The best speech of the evening was Joey Mountjoy's. and we gladly nominate him as "Senior Wrangler."
All the speakers were congratulated on their fluency, though the judges, quiet souls, lamented the absence of simplicity of expression. (We can't understand this!). Perhaps the most spectacular speech of the evening was that of Barker (A.U.C.), of Tournament boxing fame. So carried away was he by his forensic fervour that he seemed to imagine himself once more in the ring. He emphasised his convictions with some of the most eloquent gestures known to boxing science. Leading most admirably with a straight left, he followed up with a right uppereut which was most convincing. His footwork was superb, and not once was the agile fellow forced to the ropes. After a staggering battery of quick body-punches the conflict was as good as over, so with a wicked hook he clinched the argument— and the audience went down for the count.

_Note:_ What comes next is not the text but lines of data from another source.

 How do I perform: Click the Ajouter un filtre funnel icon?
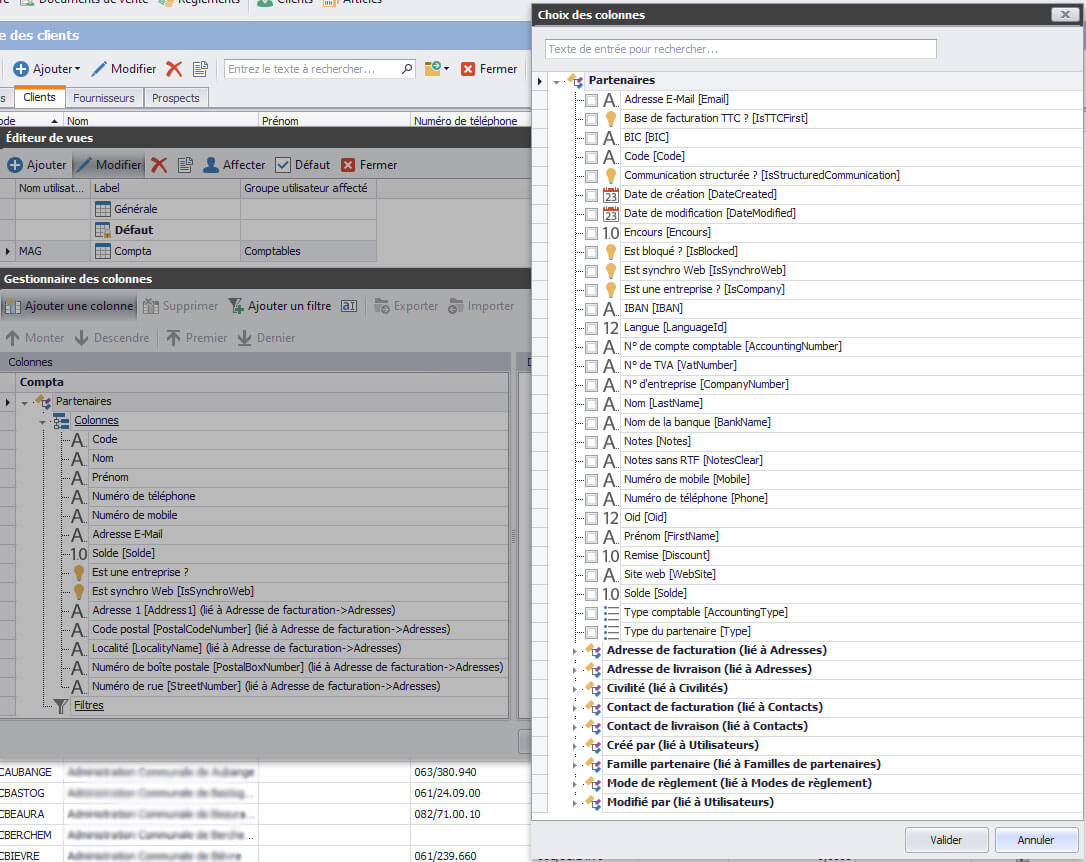[236, 306]
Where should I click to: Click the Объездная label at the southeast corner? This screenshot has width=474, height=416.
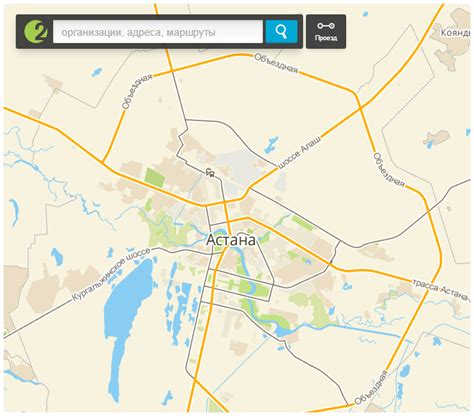tap(371, 387)
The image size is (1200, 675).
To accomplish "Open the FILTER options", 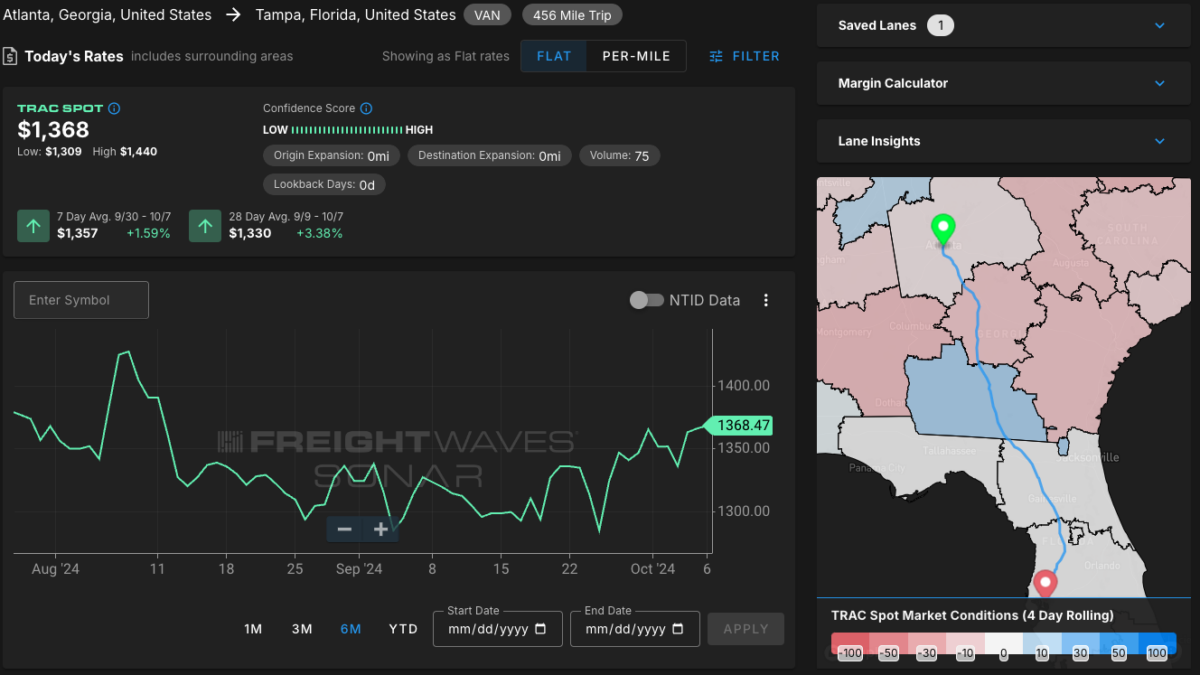I will click(744, 56).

The judges, who luckily escaped unscathed, commented very favourably on his pugilistic technique.
Doubtless our debaters would have a greater personal appeal if illustration of our speeches in this refreshingly individualistic manner were to become more general! Joey, for instance, who by the way is a great Producer, could treat his audience as an orchestra and "conduct" them with that versatility lor which he is justly celebrated, and Ralph could do some neat work with his rapier.